Australian lithium miner Galaxy Resources on Wednesday raised resource estimates for its Sal de Vida brine project in Argentina after fresh wellfield drilling.
The drilling started in late 2020 to add eight production wells at the project, with the first two completed. Fresh resource and reserve estimates are expected in the third quarter of the year.
The Sal de Vida deposit lies in the so-called “lithium triangle” that includes areas in Chile, Bolivia and Argentina.
Galaxy, which also has mines in Australia and Canada, said the two wells achieved higher average lithium grades, and saw a 27% increase in brine resource estimates to 6.2 million tonnes and a 13% rise in reserves to 1.3 million tonnes.
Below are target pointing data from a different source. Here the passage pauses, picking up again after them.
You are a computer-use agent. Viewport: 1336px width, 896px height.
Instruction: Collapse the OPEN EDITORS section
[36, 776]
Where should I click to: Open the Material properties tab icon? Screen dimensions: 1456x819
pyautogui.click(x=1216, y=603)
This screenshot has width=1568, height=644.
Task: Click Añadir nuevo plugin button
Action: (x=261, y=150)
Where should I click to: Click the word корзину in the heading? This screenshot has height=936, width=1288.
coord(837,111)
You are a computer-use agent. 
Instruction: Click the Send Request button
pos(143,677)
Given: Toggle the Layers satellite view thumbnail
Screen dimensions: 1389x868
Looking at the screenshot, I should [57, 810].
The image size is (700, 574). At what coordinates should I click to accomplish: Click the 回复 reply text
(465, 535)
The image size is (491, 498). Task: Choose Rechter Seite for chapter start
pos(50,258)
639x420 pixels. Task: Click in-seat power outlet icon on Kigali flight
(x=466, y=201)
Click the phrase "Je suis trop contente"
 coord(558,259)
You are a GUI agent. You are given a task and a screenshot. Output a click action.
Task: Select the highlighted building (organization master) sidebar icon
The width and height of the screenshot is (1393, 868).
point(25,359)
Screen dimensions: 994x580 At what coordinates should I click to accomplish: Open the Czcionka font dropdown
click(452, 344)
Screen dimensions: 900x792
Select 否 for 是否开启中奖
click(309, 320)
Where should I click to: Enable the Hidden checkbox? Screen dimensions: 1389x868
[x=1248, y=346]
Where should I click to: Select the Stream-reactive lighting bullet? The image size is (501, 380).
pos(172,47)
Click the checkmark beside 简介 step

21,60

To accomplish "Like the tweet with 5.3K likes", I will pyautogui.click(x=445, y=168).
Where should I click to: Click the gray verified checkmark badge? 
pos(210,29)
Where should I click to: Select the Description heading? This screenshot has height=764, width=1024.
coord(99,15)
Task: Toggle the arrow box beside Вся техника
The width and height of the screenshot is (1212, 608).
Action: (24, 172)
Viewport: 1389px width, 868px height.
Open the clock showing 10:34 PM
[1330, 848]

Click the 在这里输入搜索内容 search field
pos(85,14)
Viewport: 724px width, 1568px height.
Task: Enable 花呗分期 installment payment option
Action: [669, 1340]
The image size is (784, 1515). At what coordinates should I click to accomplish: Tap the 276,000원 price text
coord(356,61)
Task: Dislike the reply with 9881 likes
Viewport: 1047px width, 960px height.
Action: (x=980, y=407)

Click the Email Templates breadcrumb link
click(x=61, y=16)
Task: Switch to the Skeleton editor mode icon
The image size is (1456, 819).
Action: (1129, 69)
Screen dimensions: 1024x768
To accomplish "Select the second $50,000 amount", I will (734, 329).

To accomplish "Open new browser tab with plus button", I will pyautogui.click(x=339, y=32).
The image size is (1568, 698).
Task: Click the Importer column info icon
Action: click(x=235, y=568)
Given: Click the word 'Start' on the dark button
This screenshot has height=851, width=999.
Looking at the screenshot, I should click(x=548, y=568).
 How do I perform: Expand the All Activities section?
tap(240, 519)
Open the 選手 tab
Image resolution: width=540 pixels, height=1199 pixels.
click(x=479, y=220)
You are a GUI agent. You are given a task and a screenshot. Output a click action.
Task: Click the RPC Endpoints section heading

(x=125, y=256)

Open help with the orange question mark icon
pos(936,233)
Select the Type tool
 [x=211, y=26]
Galaxy shares were up as much as 5.2% to A$3.43 – their highest since 2018.
The miner, which just completed a feasibility update for the project, is aiming to produce around 32,000 tonnes of battery-grade lithium carbonate a year at a cost of $466 million.
“Technical and financial outcomes at Sal de Vida are very positive and confirm that it will be a globally competitive, low cost producer of battery grade lithium carbonate,” Chief Executive Officer Simon Hay said.
The production capacity for Stage 1 production, which is slated to start in late 2022, is 10,700 tonnes per annum at a developmental capital cost estimate of $153 million.
Galaxy raised $118 million in November to partly fund the development of the Sal de Vida project and James Bay lithium pegmatite project in Canada.